- 1 cup brown rice flour*
- 1/3 cup bean flour*
- 1/4 cup tapioca starch*
- 1 1/4 cups oats
- 1 tsp baking powder
- 1/2 tsp baking soda
- 1/4 tsp salt
- 1 1/2 tsp cinnamon
- 1/4 tsp nutmeg or mace
- 2 Tbs buttermilk powder**
- 1/2 cup sugar***
- 1/4 cup cold unsalted butter (or fat of your choice)
- 1 1/4 cup unsweetened applesauce
- 2 Tbs molasses***
- 1 tsp vanilla
- 3 Tbs ground flax, or flax meal****
- 1/4 cup water**
- 1/2 cup dried raisins, chopped apple, or shredded and drained zucchini (optional)

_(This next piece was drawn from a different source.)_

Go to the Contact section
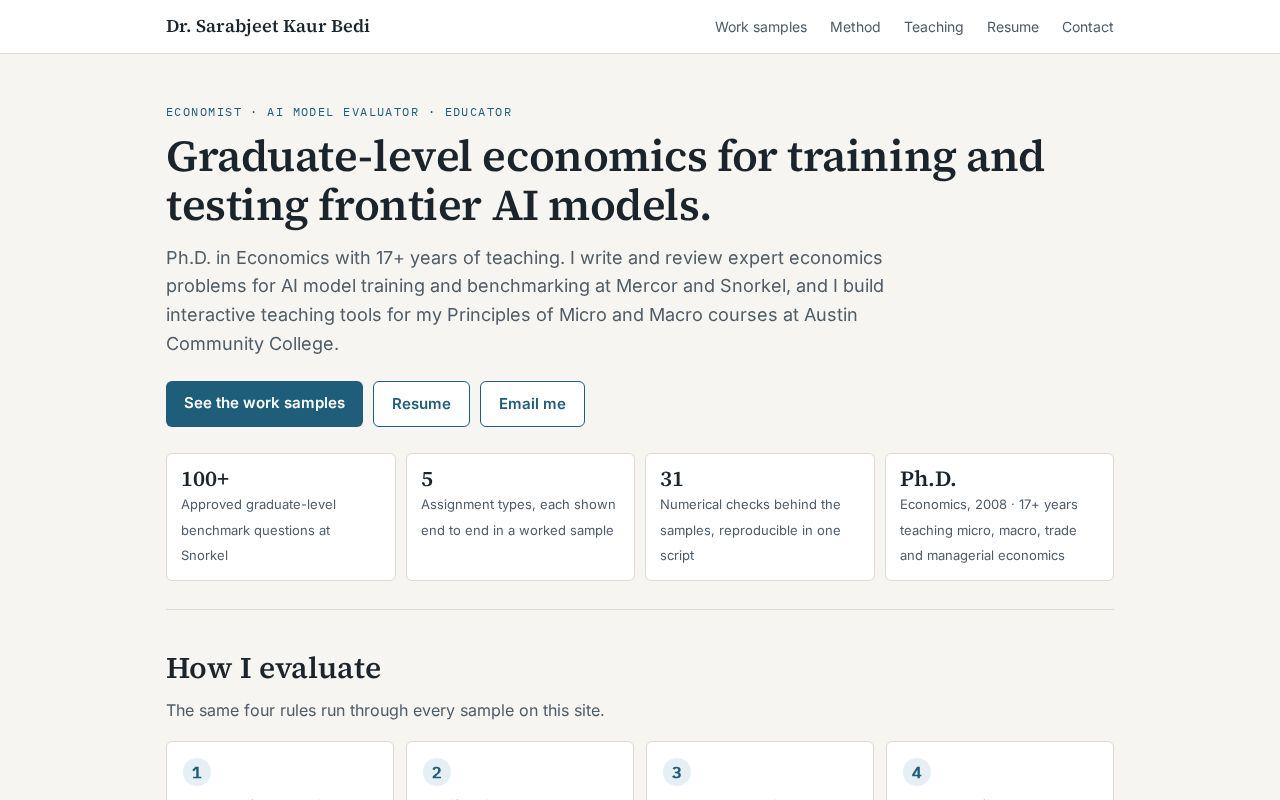Image resolution: width=1280 pixels, height=800 pixels. pos(1088,27)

- Pre-heat oven to 400 degrees or 375 for a dark or non-stick pan. Grease or oil your tins, or line with wrappers.
- In a medium mixing bowl, mix together the flours, baking powder, baking soda, salt, spices, buttermilk powder, and sugar.
- Cut in the cold butter with a pastry blender or fork. Alternatively, you can melt the butter and mix it into the wet ingredients.
- Stir in the oats.
- In a small mixing bowl, mix together applesauce, molasses, water, and vanilla.
- Add wet ingredients to the dry and stir until moistened
- If you are adding fruit, fold in gently.
- Spoon into prepared cups.
- Bake for 16-18 minutes, or until a toothpick inserted into the center of a muffin comes out dry.
**You can just add 1/2 cup buttermilk or sour milk to the wet ingredients instead
***You can use firmly packed, dark brown sugar instead
****If you don't have ground flax, you can simply add an egg, with water added to yield 1/4 total cups.